DIFFERENTIAL ADRENERGIC REGULATION OF BETA-1-ADRENOCEPTOR AND BETA-3-ADRENOCEPTOR MESSENGER RIBONUCLEIC-ACIDS IN ADIPOSE TISSUES

The levels of beta(1)- and beta(3)-adrenoreceptor mRNAs in several rat tissues were determined simultaneously with a sensitive nuclease protection assay. The beta(1)-receptor gene was expressed to varying degrees in most tissues examined. By contrast, high levels of beta(3)-receptor mRNA were only found in brown and white adipose tissues, indicating that beta(3)-receptor gene expression is essentially adipose tissue specific. Surgical sympathectomy of interscapular brown adipose tissue increased beta(3)-receptor mRNA levels by 2.4-fold, but did not affect beta(1)-receptor mRNA levels. Exposure of rats to 4 C, which increases sympathetic nerve stimulation of IBAT, reduced beta(3)-receptor mRNA levels in intact tissue but did not affect the denervation-induced increase in beta(3)-receptor mRNA. Acute treatment of rats with norepinephrine greatly reduced beta(3) mRNA levels in both white and brown adipose tissues, but did not alter beta(1)-receptor mRNA levels.

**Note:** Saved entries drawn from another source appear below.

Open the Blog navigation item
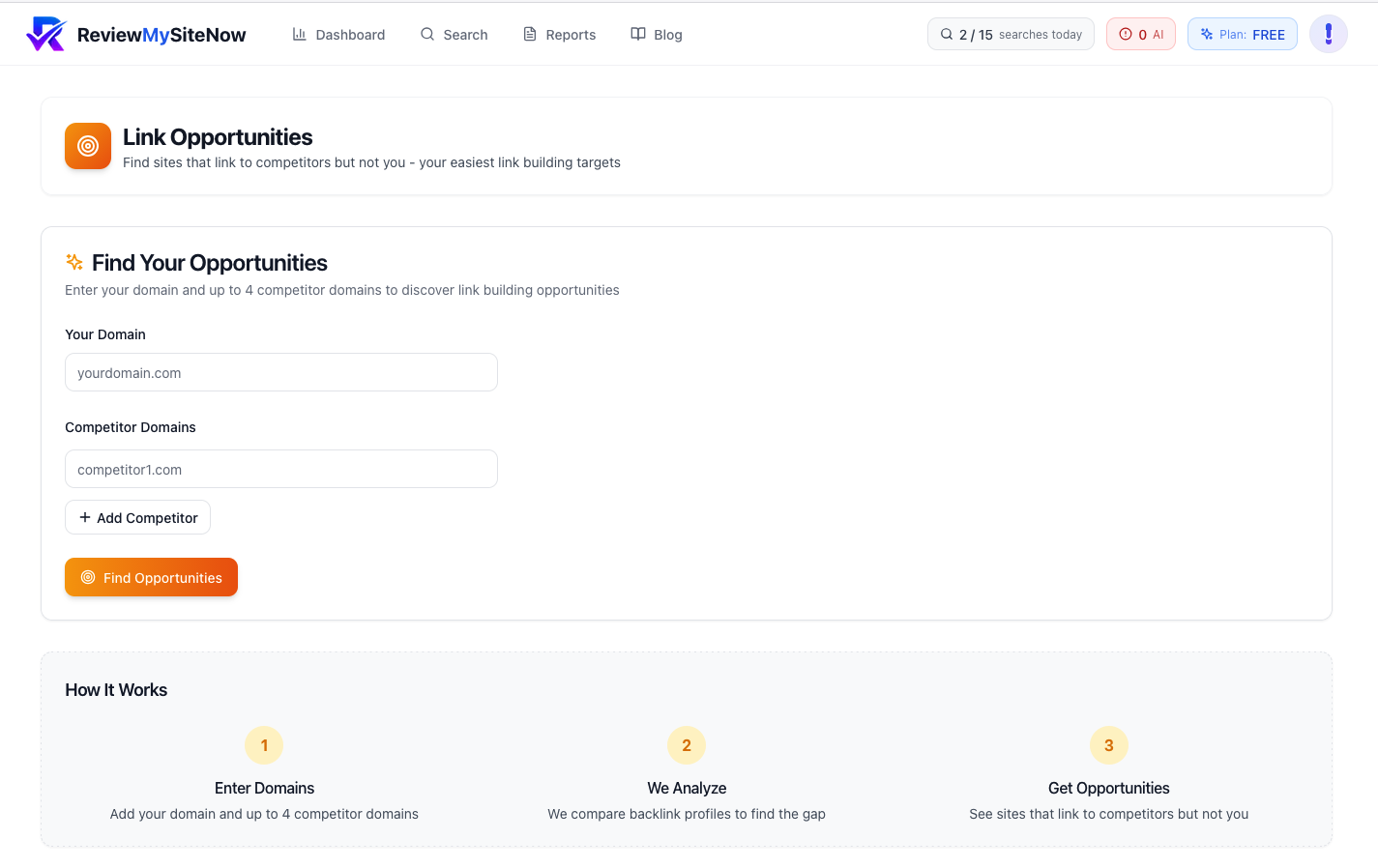The height and width of the screenshot is (868, 1378). (x=657, y=34)
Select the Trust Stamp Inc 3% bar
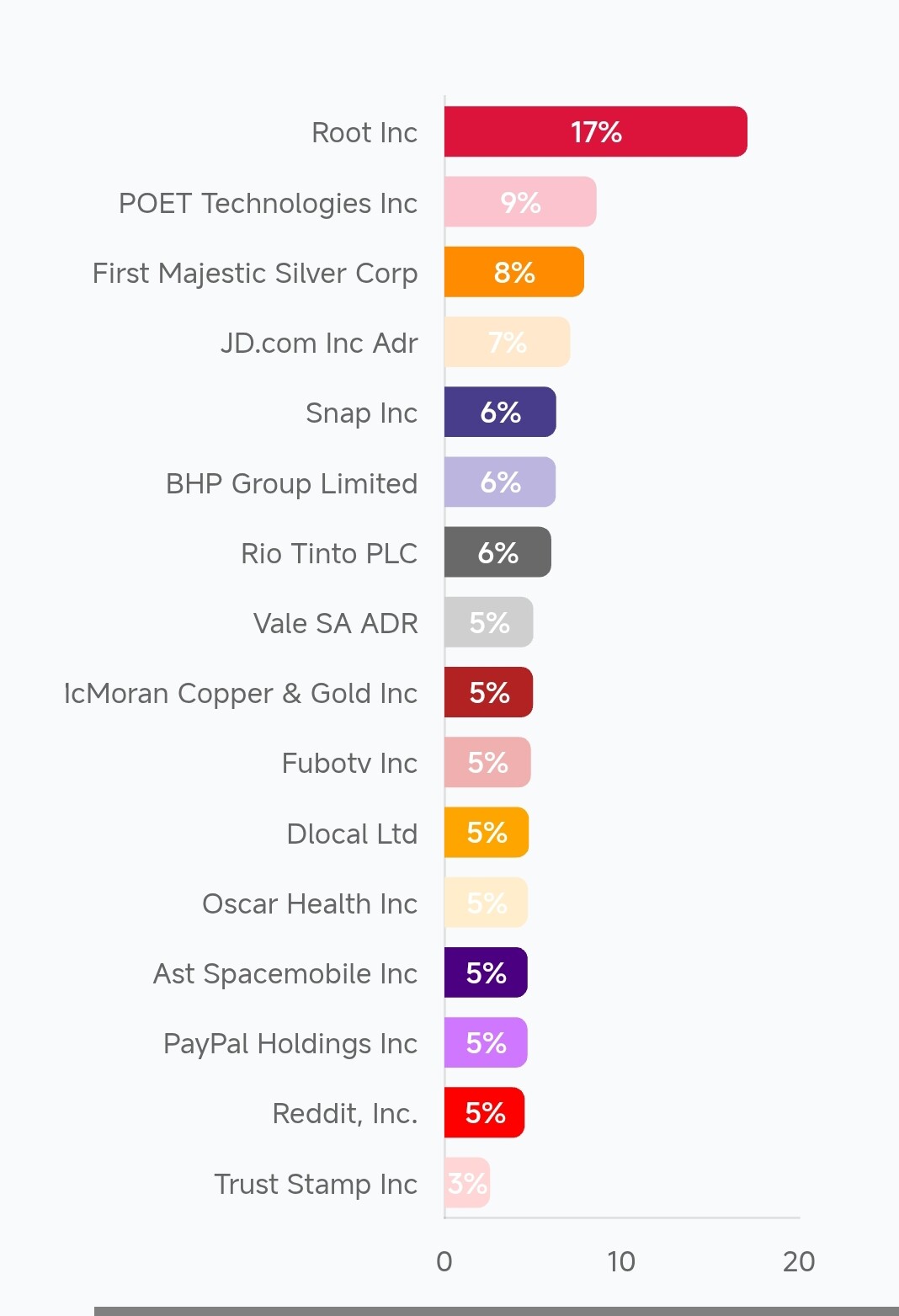The height and width of the screenshot is (1316, 899). [x=467, y=1182]
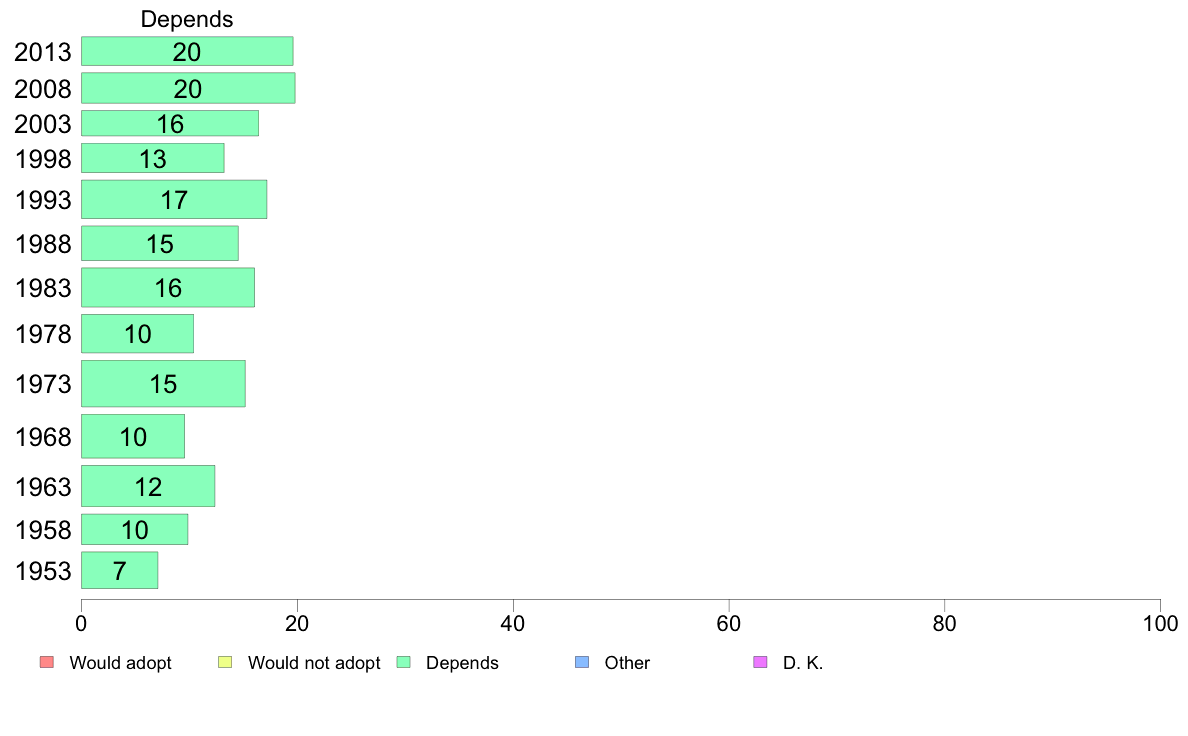The height and width of the screenshot is (736, 1188).
Task: Click the 100 tick on the x-axis
Action: [1160, 624]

These results indicate that beta(1)- and beta(3)-receptor mRNAs are differentially regulated and that norepinephrine released from sympathetic nerves is an important inhibitory regulator of beta(3)-receptor mRNA levels. Injections of the beta-receptor agonist isoproterenol and the beta(3)-receptor agonist BRL 26830 each reduced beta(3)-receptor mRNA in brown and white fat, whereas injections of glucagon reduced beta(3)-receptor mRNA in brown fat only. These data indicate that while stimulation of beta(3)-receptors is sufficient to down-regulate beta(3) mRNA, other receptors that stimulate adenylyl cyclase have the same effect. Finally, the agonist-induced down-regulation of beta(3)-receptor mRNA was associated with a reduction in beta(3)-receptor activation of adenylyl cyclase in white adipose tissue.